King Charles III's holy oil, known by the arcane name "chrism oil," represents one such ritual. As ITV states, the Archbishop of Canterbury typically anoints a new monarch's "hands, breast and head" during the coronation.

Blessed in Jerusalem

King Charles III's holy oil wasn't just pulled from the extra virgin section of a store shelf and given a quick blessing. There's an extremely involved and serious process behind its production, right down to the location of the oil's olive trees. ITV describes the oil's creation at length, starting with two actual olive groves at the Mount of Olives, a location mentioned in the Bible that's sacred to Judaism, Christianity, and Islam. One of the groves was located at the Monastery of Mary Magdalene, and the other at the Monastery of the Ascension.

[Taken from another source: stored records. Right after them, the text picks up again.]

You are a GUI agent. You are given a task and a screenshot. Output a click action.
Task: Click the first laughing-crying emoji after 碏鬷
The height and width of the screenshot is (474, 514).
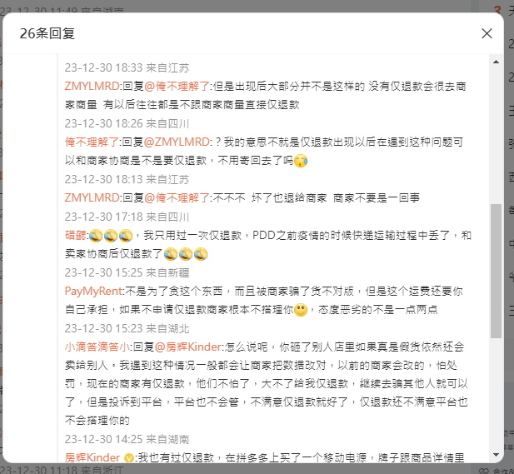96,236
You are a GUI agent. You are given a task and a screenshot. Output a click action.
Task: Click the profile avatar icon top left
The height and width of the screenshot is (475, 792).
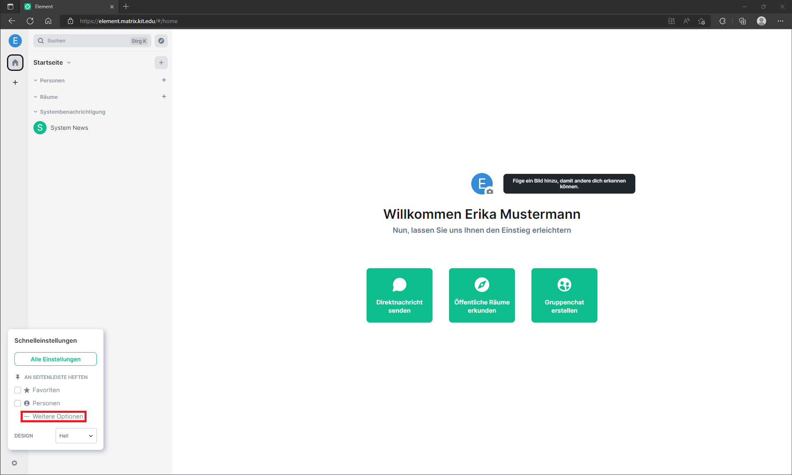coord(15,41)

The olives were pressed "just outside Bethlehem," and their oil was mixed with a bunch of fragrances: orange blossom, rose, cinnamon, sesame, jasmine, and more. By all accounts the recipe is similar to that used for the coronation of King Charles III's mother, the late Queen Elizabeth II. As the BBC says, though, this particular batch is the first to be completely vegan and cruelty-free, a point made to satisfy the concerns of animal rights groups. Previous recipes used civet oil, a type of musk extracted from the glands of certain small mammals, and ambergris, a stony substance composed of cuttlefish and squid beaks that's vomited out by whales. 

Before being sent to England, Charles' holy oil was blessed by the Patriarch of Jerusalem, His Beatitude Patriarch Theophilos III, the Anglican Archbishop in Jerusalem. The ceremony took place at The Church of the Holy Sepulcher, regarded as the location of Jesus' crucifixion and tomb.

A connection to the past and the Holy Land

On the Royal Household website, the Archbishop of Canterbury Justin Welby describes being happy with King Charles III's holy oil, saying that it "demonstrates the deep historic link between the Coronation, the Bible, and the Holy Land." The archbishop continues, "From ancient kings through to the present day, monarchs have been anointed with oil from this sacred place. As we prepare to anoint The King and The Queen Consort, I pray that they would be guided and strengthened by the Holy Spirit." For those who tend to forget the religious role of England's monarch as head of the Church of England — and focus more on pomp, circumstance, and royal gossip — all of this talk of religious symbolism and significance might seem surprising.  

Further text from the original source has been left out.